Strobinofabrice

ANALYSTE CHEZ ANALYSES & DÉVELOPPEMENTS IMMOBILIERS

Diplômé de l'Institut d'études immobilières (IEI), Fabrice Strobino est architecte universitaire et chef de projets immobiliers chez Analyses & Développements Immobiliers depuis 2003. Il a en outre suivi le cursus de l'AZEK pour les gérants de fortune. Fort d'une expérience de plus de 4000 expertises pour de grandes banques, il est membre de l'Association des promoteurs et constructeurs genevois (APGC) et membre de la Chambre suisse des experts immobiliers (CEI).

La révolution informatique est en marche, sauf dans l'immobilier!

Si l’économie reste identique depuis son origine, c’est le moyen de faire du profit qui change.

Des produits nouveaux apparaissent.

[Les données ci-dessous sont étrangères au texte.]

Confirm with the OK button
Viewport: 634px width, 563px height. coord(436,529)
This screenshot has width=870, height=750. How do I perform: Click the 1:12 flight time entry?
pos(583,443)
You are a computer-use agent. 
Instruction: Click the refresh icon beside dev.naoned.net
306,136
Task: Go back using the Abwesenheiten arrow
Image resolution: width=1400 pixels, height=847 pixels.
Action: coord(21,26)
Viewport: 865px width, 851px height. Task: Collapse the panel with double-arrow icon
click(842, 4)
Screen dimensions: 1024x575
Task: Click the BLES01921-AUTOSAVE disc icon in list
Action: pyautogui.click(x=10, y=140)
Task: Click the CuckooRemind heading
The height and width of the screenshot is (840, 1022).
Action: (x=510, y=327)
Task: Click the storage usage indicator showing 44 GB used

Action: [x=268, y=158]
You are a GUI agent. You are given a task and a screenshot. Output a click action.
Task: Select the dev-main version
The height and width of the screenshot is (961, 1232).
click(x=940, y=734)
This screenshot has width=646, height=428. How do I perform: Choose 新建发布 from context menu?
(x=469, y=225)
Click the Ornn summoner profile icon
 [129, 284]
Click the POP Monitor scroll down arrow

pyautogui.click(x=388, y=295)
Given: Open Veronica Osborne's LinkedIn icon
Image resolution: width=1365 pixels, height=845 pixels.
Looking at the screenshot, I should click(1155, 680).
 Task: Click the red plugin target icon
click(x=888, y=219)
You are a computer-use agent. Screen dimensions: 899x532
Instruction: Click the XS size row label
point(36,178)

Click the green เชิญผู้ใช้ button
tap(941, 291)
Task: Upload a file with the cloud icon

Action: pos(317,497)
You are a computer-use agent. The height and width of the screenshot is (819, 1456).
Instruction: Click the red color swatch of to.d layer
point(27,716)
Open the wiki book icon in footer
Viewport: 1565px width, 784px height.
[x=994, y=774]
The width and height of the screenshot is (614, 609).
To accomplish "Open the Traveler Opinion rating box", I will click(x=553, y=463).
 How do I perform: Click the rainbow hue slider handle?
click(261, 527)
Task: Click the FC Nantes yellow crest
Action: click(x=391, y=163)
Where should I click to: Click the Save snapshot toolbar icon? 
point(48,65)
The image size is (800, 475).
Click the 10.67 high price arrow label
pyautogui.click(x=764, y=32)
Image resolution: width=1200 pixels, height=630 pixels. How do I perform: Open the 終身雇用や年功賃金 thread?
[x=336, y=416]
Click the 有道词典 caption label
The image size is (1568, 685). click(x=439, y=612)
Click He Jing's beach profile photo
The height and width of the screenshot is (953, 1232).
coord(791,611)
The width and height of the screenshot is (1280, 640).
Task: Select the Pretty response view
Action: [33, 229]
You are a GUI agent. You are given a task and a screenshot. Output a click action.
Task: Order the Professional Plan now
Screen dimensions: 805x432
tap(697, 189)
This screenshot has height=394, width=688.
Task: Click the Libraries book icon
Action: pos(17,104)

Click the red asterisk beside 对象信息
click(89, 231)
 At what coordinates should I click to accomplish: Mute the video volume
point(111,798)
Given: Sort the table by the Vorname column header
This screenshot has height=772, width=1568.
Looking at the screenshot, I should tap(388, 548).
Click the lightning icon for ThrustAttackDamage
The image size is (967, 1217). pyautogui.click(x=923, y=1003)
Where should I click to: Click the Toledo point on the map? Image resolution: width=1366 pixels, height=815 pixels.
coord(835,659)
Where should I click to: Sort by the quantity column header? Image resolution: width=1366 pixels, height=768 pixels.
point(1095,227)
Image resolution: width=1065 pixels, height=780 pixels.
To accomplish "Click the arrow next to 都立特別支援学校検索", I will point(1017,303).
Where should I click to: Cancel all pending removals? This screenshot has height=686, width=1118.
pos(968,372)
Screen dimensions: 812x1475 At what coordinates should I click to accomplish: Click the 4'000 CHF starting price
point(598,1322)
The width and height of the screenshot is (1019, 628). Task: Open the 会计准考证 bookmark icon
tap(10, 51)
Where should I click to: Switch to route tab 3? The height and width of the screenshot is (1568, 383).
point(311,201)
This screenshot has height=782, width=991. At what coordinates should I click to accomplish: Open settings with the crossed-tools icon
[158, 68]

Que ce soit Uber, Airbnb, Facebook, les Google Glass ou encore Pokemon Go, ils possèdent tous une contrainte de base essentielle. Sans données électroniques, pas d’entreprise.

En immobilier, par contre, on parle beaucoup de domotique, mais cela s’arrête là. L’autre changement imperceptible, mais fort, s’articule autour du système d’abonnement. Chaque mois, une somme est prise en échange d’un service (logiciel). Ce système, l’immobilier le connaît déjà depuis l’origine: c’est le loyer.

En revanche, ce marché a atteint des rendements planchers avec peu d’espérances de croissance à terme, voire une diminution des prix. L’Agefi l’a décrit en long et en large dans ses articles du 17 août écoulé. SI l’immeuble a un rendement minimum, comment trouver d’autres sources de revenus dans ce domaine ?

En synthétisant les observations décrites ci-dessus, de nouveaux horizons s’ouvrent dans l’immobilier. Mais des expériences anciennes existent et montrent le chemin à ne pas emprunter. Les hôteliers ont cédé à des tiers l’exploitation de leur réseau wifi. Ce mariage forcé est trop souvent raté et frustre les clients, car la connexion est chère et lente.  Il est donc préférable de se tourner vers une solution interne, qui ne dépend pas des formats informatiques changeant ou de matériel souvent rendus trop vite obsolètes.

Dans les immeubles à construire, une telle implémentation est facile. Pour exemple, la caméra de surveillance du hall d’entrée reconnaît mon visage et l’ascenseur, sauf contre-ordre, me véhicule directement à mon étage. J’ai profité du trajet pour demander un bain à 30° qui m’attend en arrivant. En partant le matin, je me connecte au système de l’immeuble et annonce le dépôt d’un sac de linge sale dans le local prévu à cet effet. La blanchisserie connectée vient le chercher et le repose dans l’entrée de mon appartement. Sa clé lui permet d’accéder jusque-là, mais pas plus loin. Je pars en vacances, le taxi m’attend, et le chauffage de mon appartement est réduit automatiquement, se remettant en marche 24h00 avant mon retour.

C’est plus compliqué dans le parc locatif existant, mais pas impossible. La palette des abonnements et services est vaste et encore largement inexplorée.

En cas de correction des prix, il est certain que les immeubles proposant des services à l’image du concierge new-yorkais conserveront un attrait. C’est un arbitrage naturel.

Le marché efficient des bureaux le connaît déjà. Ceux qui sont techniquement obsolètes ou difficile à aménager sont boudés par les clients. Leur loyer continue à baisser.

Parallèlement, c’est en proposant de nouvelles solutions que nous créerons des emplois.

Ce qui permet aussi de financer les mesures sociales que nous souhaitons tous, sans toujours parler d'augmentation d’impôt.